Aim: Animal movement is an important determinant of individual survival, population dynamics, and ecosystem structure and function. Yet it is still unclear how local movements are related to resource availability and the spatial arrangement of resources. Using resident bird species and migratory bird species outside of the migratory period, we examined how the distribution of resources affect the movement patterns of both large terrestrial birds (e.g., raptors, bustards, hornbills) and waterbirds (e.g., cranes, storks, ducks, geese, flamingos). Location: Global Time Period: 2003 - 2015 Major taxa studied: Birds Methods: We compiled GPS tracking data for 386 individuals across 36 bird species. We calculated the straight-line distance between GPS locations of each individual at the 1-hour and 10-day timescales.
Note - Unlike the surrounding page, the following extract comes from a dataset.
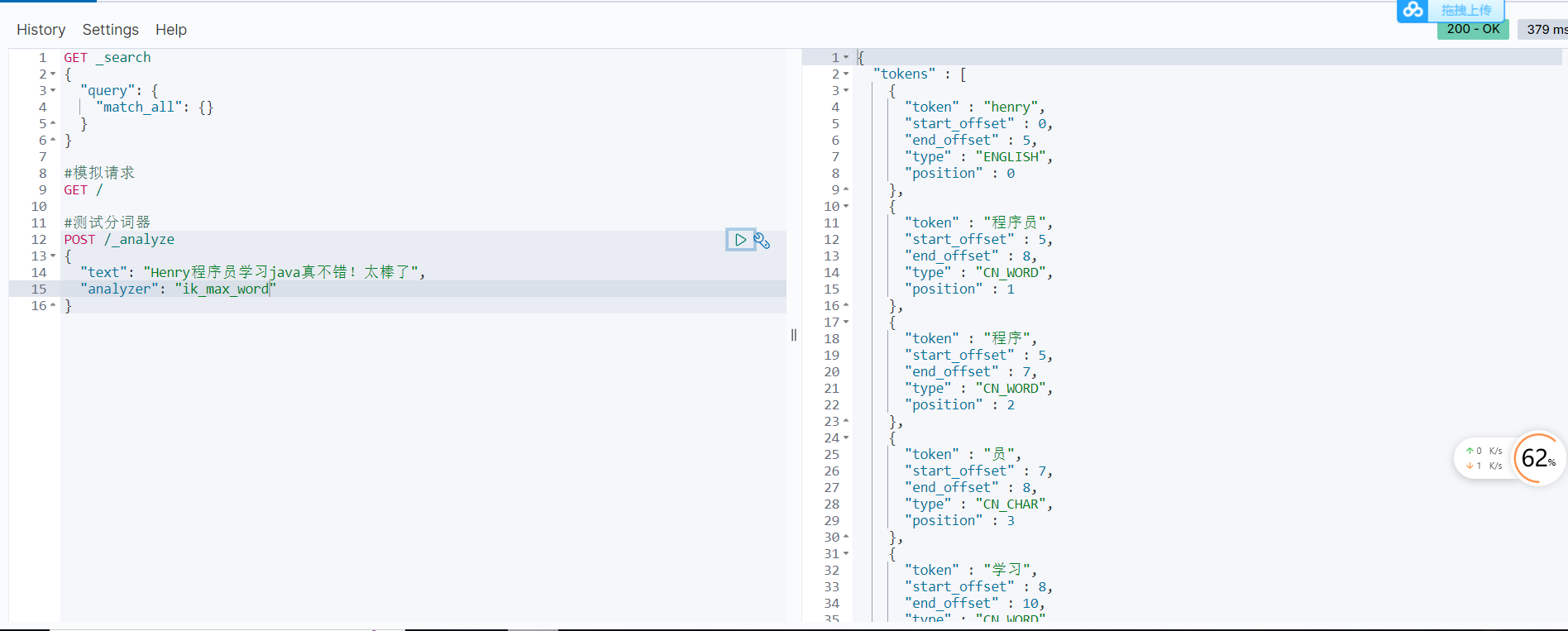This screenshot has height=631, width=1568.
Task: Fold the "学习" token object in response
Action: tap(846, 554)
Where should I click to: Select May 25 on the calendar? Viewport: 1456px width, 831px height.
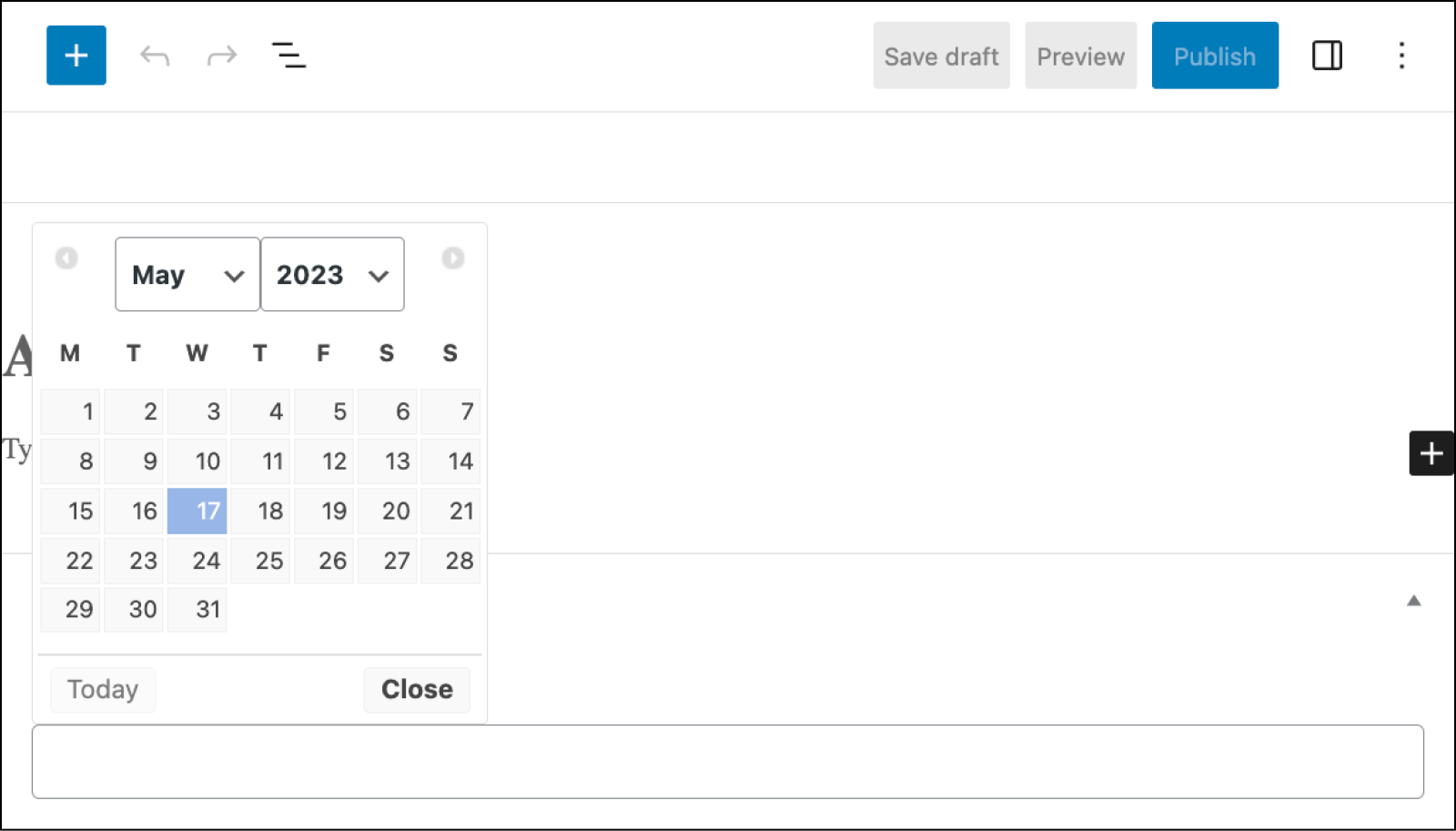click(x=260, y=561)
For each individual and timescale, we calculated the median and 0.95 quantile of displacement. We used linear mixed-effects models to examine the effect of the spatial arrangement of resources, measured as Enhanced Vegetation Index (EVI) homogeneity, on avian movements while accounting for mean resource availability, body mass, diet, flight type, migratory status and taxonomy and spatial autocorrelation. Results: We found a significant effect of resource spatial arrangement at the 1-hour and 10-day timescales. On average, individual movements were seven times longer in environments with homogeneously distributed resources compared with areas of low resource homogeneity. Contrary to previous work, we found no significant effect of resource availability, diet, flight type, migratory status or body mass on the non-migratory movements of birds. Main conclusions: We suggest that longer movements in homogeneous environments may reflect the need for different habitat types associated with foraging and reproduction. This highlights the importance of landscape complementarity, where habitat patches within a landscape include a range of different, yet complimentary resources. As habitat homogenisation increases, it may force birds to travel increasingly longer distances to meet their diverse needs.